#### Reading text
Doctors seek changes to sex test rules
A panel of doctors has called for changes to the rules banning prenatal sex determination, warning they are depriving rural populations of easy access to the point-of-care ultrasound scans (pocus) needed to diagnose and treat critically ill patients.
- Published 21.05.18
New Delhi: A panel of doctors has called for changes to the rules banning prenatal sex determination, warning they are depriving rural populations of easy access to the point-of-care ultrasound scans (pocus) needed to diagnose and treat critically ill patients.
Doctors associated with the Jan Swasthya Sahyog, which runs a rural hospital in Chhattisgarh, have recommended technology and better policing to improve access to the scans and curb their misuse for prenatal sex determination.
The regulations governing the Preconception and Prenatal Diagnostic Techniques Act require doctors who are not radiologists to undergo six months' training to use ultrasound machines. The Sahyog medics say the need to complete this six-month course has effectively prevented pocus from expanding into rural areas.
"We're not asking for any dilution of the ban on sex determination whatsoever," said Yogesh Jain, a paediatrician and founding member of the Sahyog. "But it needs to be recognised that the existing rules have strangulated access in rural areas to point-of-care ultrasound scans."
Jain and his colleagues, in a commentary published on Friday in the Indian Journal of Medical Ethics, said that improving access to ultrasound scans in rural areas while curbing their misuse for illegal prenatal sex selection was a "serious challenge".
Without pocus, doctors in government-run community health centres are forced to refer patients whom they could have themselves diagnosed and treated to private clinics with ultrasound scans or district hospitals, leading to delays in diagnosis and possibly additional costs.
Doctors say that pocus can be used to detect potentially life-threatening deep vein thrombosis, evaluate heart functions, look for fluid in the lungs, measure pressure in the cerebrospinal fluid and brain tissue, and diagnose traumatic injuries.
"In the absence of ultrasound scans, doctors are now forced to send patients away or do guesswork diagnosis," Jain said.
The doctors have highlighted that pocus may also be used for accurate lumbar punctures and for aspirating fluids from the lungs or abdomen.
Jain and his co-authors Gajanan Phutke, Timothy Laux and Priyank Jain have urged a relaxation in the rules to allow doctors who have undergone shorter capsule courses to operate ultrasound machines.
They have cited how ophthalmologists have already been exempted from the rules because the probes used in ocular ultrasound scans cannot be used for sex determination.
They have called for a combination of new technology and enhanced surveillance to curb the misuse of scans. Modern ultrasound machines could, they said, be armed with tamper-proof image-recording systems that could be examined by authorities to determine whether scans were being performed for sex selection.
Radiologists concede a need to expand ultrasound services in the villages but say scans should be performed only by qualified physicians and that the government should post more radiologists to rural areas.
"This is the most difficult branch of radiology - diagnosis has to be done in real time on the screen," Bhupendra Ahuja, past president of the Indian Radiology and Imaging Association, said.
"The government needs to post more radiologists to rural areas," Ahuja said. "The association believes that in the interests of patients, only adequately qualified physicians should be allowed to perform ultrasound scans."

#### Recorded information
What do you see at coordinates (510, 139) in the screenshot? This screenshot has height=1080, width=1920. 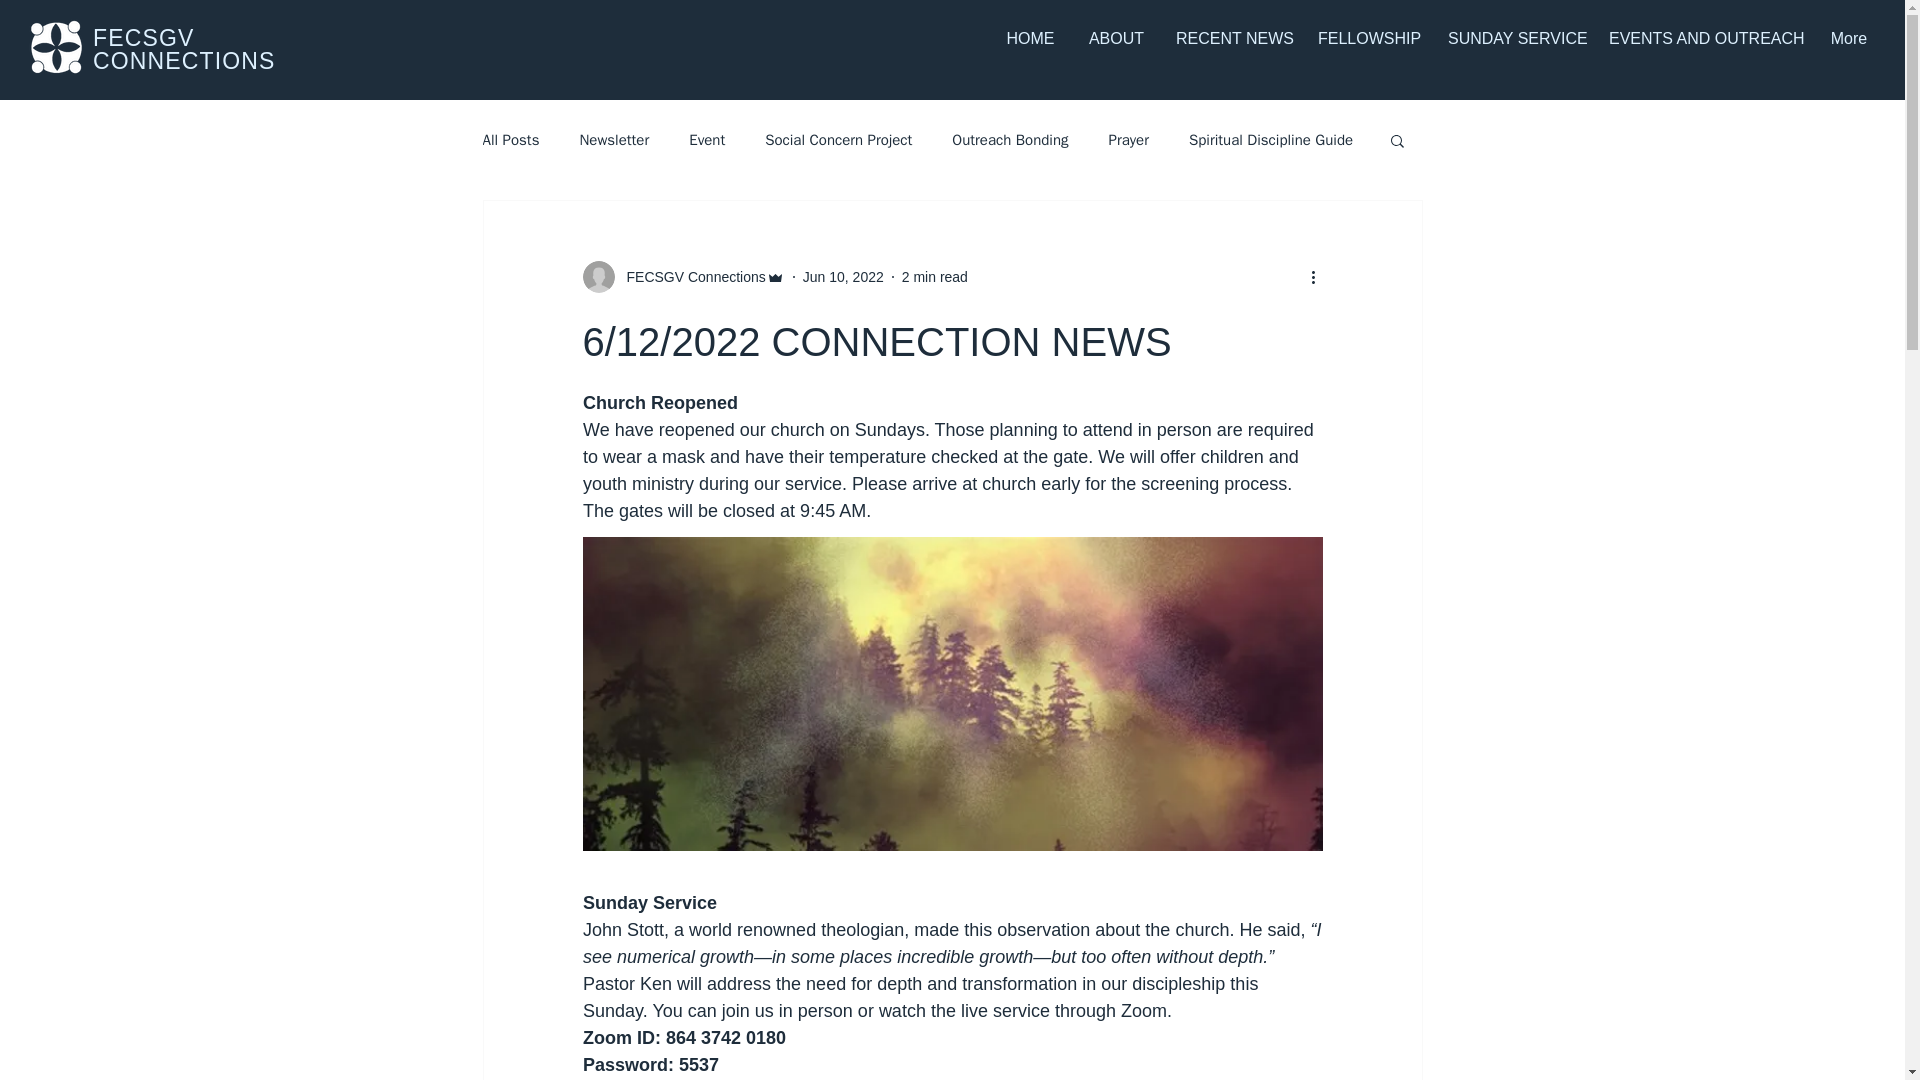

#### Things to do
1 - From the article on ultrasound rules, above the listing, copy everything from "Jain and his co-authors" down to "for sex determination.".
2 - In the article on ultrasound rules, above the listing, which doctors have already been exempted from the rules, and why?

#### Outputs in order
1 -
Jain and his co-authors Gajanan Phutke, Timothy Laux and Priyank Jain have urged a relaxation in the rules to allow doctors who have undergone shorter capsule courses to operate ultrasound machines.
They have cited how ophthalmologists have already been exempted from the rules because the probes used in ocular ultrasound scans cannot be used for sex determination.

2 - Ophthalmologists, because the probes used in ocular ultrasound scans cannot be used for sex determination.